Volun-tourism, Part Four

Friday, May 22, 2009

We've had house-building, dolphin-counting and farm-tending. The (probably) last volunteering option that I've given some thought to is based in the town of Luang Prabang, in Laos. It's another program run by Global Vision International (they're the dolphin people), here's the rundown:

Enjoy the amazing culture and traditions of Laos, the “Land of a Million Elephants”, teaching novice Buddhist monks and community members in the Royal City of Luang Prabang, a city of silent saffron robed monks and ancient monasteries on the mighty Mekong River.

In Laos, many rural boys move to urban areas to ordain as Buddhist monks for low-cost living and for the opportunity of an education. As a GVI volunteer, you will teach English – the most popular subject – to the monks at Wat Siphoutthabat School in Luang Prabang, helping the school’s few staff to provide their students with an excellent education. Volunteers will have time off at weekends to explore the local area and can take a boat trip up the Mekong to the Pak Ou Caves, swim in the Khuang Si Waterfalls, watch the sunset from the top of Mount Phu Si, take a tour of the night market, raft, trek or even take an elephant tour
When I first started investigating volunteer opportunities, it seemed like every other one was something to do with teaching English abroad. That must be the most popular activity for people who want to work overseas. Magazines like Verge have tons of ads for different agencies promising opportunities to "teach and travel", and frequently run articles on topics like "Choosing a TESL* Course". Despite the plethora of opportunities, I wasn't wild about this idea - I was much more interested in a hands-on project like the house-building or farming.

However, this particular program caught my attention. I find the location very appealing; as I mentioned in my TTNY post about Laos, I'm keen on the whole country, and on Luang Prabang in particular. The opportunity to go there for an extended period and really become part of the community sounds great.

Also, my travel itinerary right now has me in Laos in April, which is the hot season (yuck), but also when the Laos New Year's Festival is held, and I think it would be very cool to be in Luang Prabang at that time, especially if I were there as something more than just a tourist.

The nitty gritty details also sound good. Instead of camping on a beach, or living with a local family, volunteers are provided with a private room in a guesthouse (it even has electricity, so take that Dolphin Camp!). And 2 weeks of the program costs $1,190USD, which is cheaper than the electrically-challenged dolphins or the curried worms. 4 weeks in Luang Prabang would be a bargain at $1,590 USD.

Other bonuses? Lunch break is from 11:15m to 1:30 pm! That's enough time to eat, blog and nap!

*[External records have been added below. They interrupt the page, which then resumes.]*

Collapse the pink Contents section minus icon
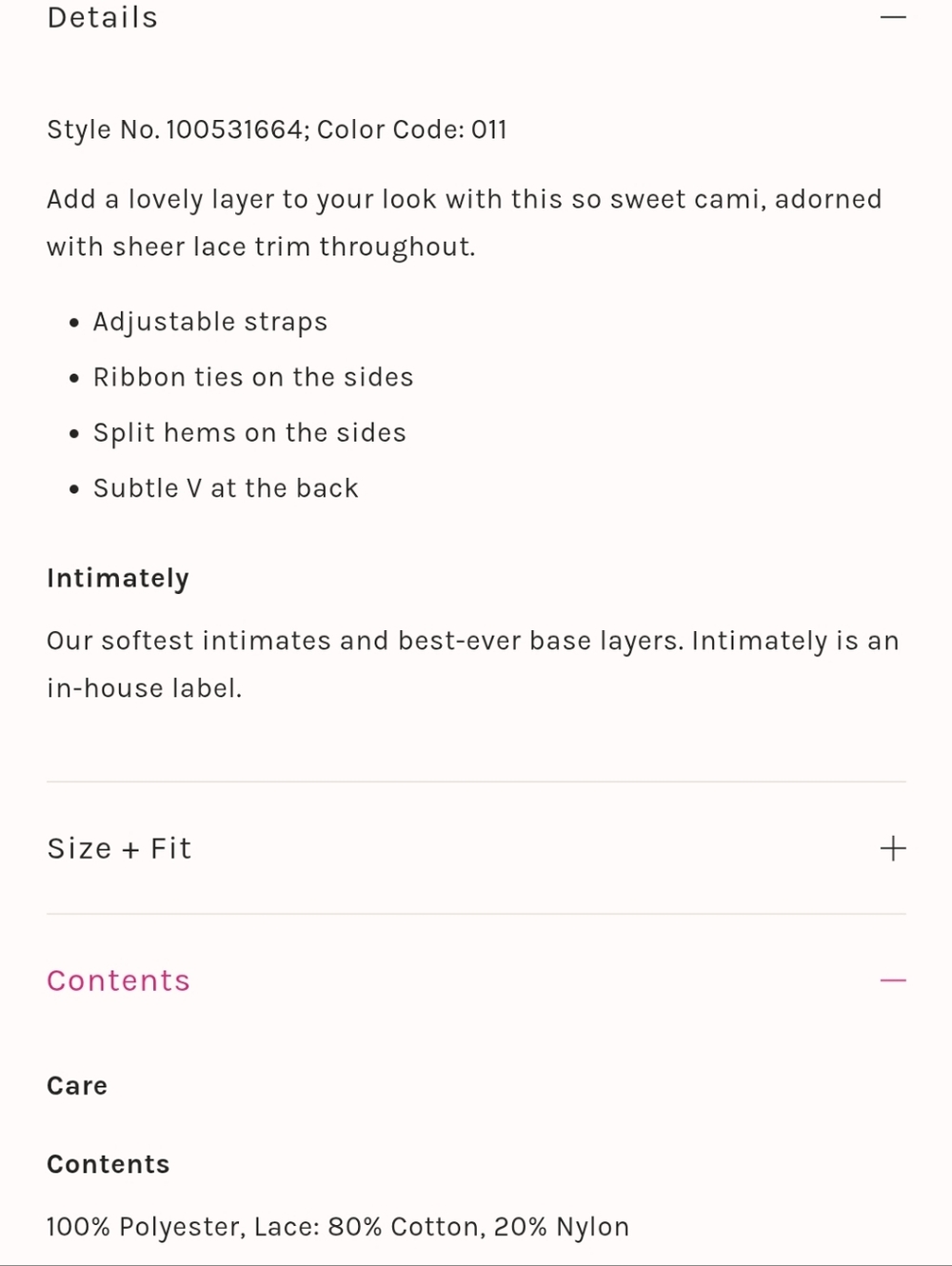 (892, 980)
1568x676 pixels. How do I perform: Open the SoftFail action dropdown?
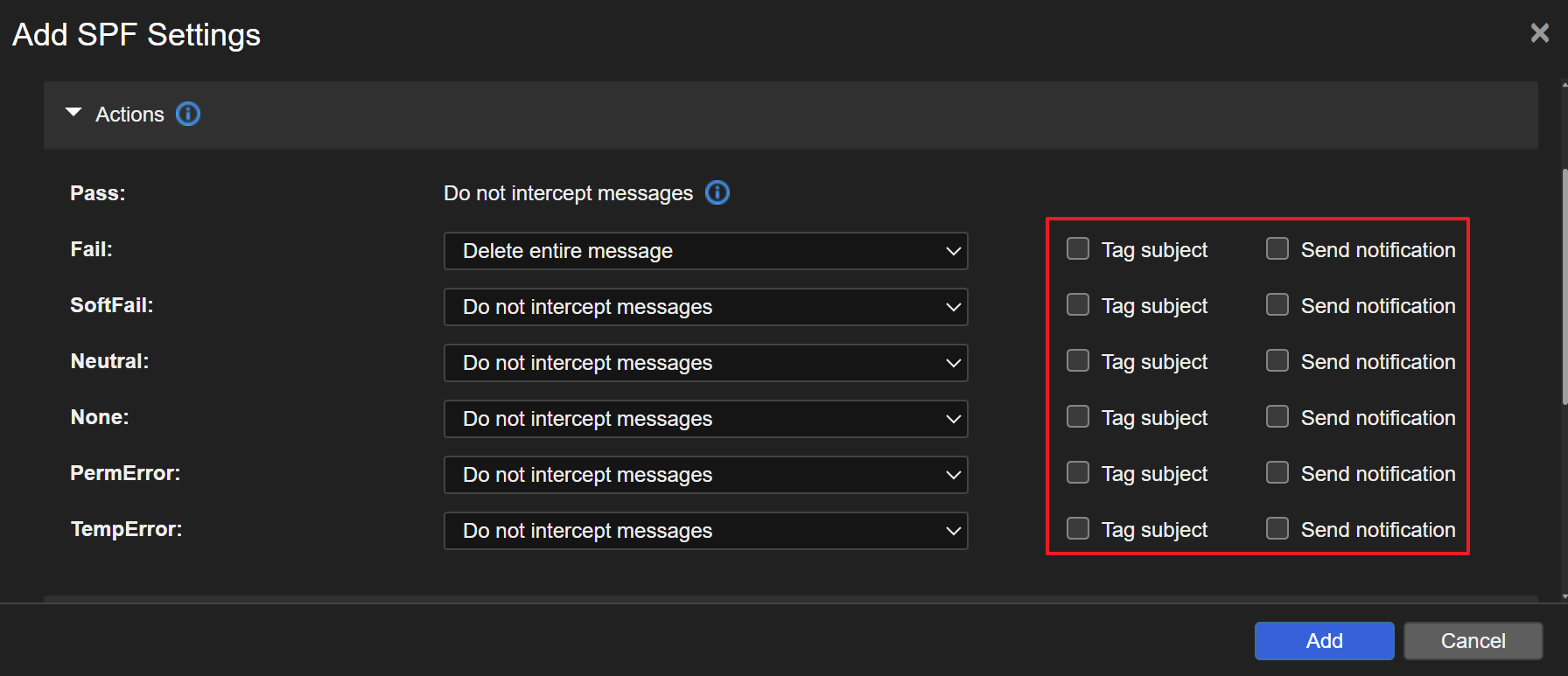pyautogui.click(x=705, y=307)
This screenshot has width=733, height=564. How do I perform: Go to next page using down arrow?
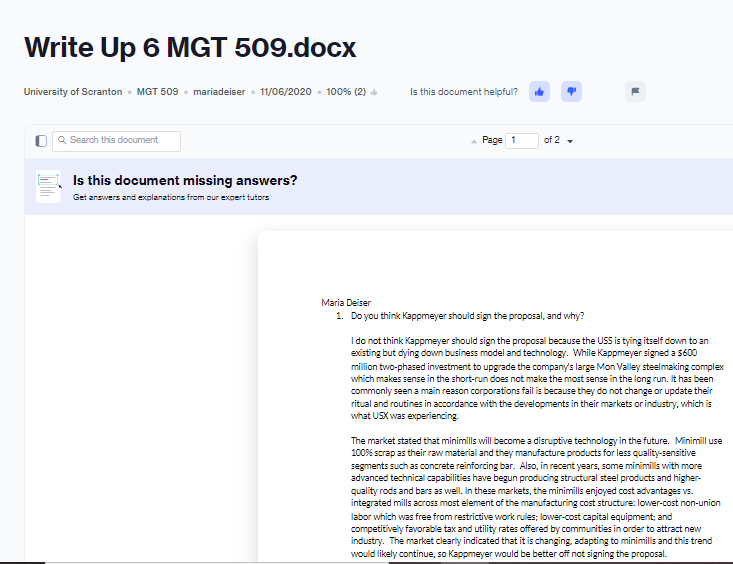pyautogui.click(x=570, y=141)
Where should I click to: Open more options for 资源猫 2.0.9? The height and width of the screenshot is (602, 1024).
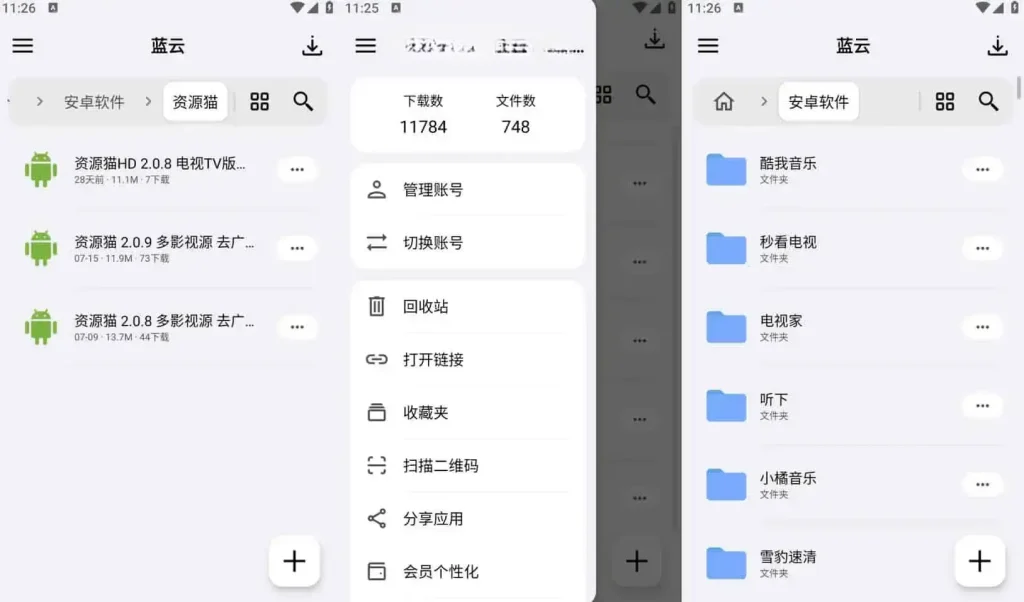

What are the down sides? You may have noticed that all of the "pluses" I listed above don't have anything to do with the actual volunteer work. That's because I think I'd rather help build a school for the novice monks than teach in one. I also don't have any experience teaching English, though they say that's not required, and that native English speakers are in desperate need.
TEFL qualifications or experience are helpful (as is any previous experience of English teaching), but not necessarily essential as you will be provided with basic training and support during your stay.
Still, I can't help but feel this may not be playing to my strengths. Those of you who know me, please chime in with your opinion on this. I first bookmarked this project quite a while ago, and at the time I remember being really keen about it. Now that I've revisited it to write this post, I have some doubts. I'd love to hear what others think.

* TESL stands for Teaching English as a Second Language, which normally refers to teaching non-English speakers in an English-speaking environment (like Canada). This is distinct from TEFL, Teaching English as a Foreign Language, which would be teaching non-English speakers in a non-English-speaking environment. Both these would fall under the umbrella of TESOL, Teaching English to Speakers of Other Languages. **

** Not that you cared.

1 Comment:

Anonymous said...

Enjoyed reading your posts on volun-tourism! One thing I quickly discovered is that many of the pricey volunteer companies are actually based in the USA (or Europe), which makes me seriously question how much of my money is actually going towards the country/school/hospital/community I want to help out....as opposed to running a fancy air-conditioned office somewhere down the street from my own house!

I've done quite a bit of research on-line regarding this subject, and found some interesting looking programs with very reasonable costs involved....in case you're interested, check out:


*These reflect my own personal slant towards Africa of course :) But some of the sites link to other volunteer programs around the world as well.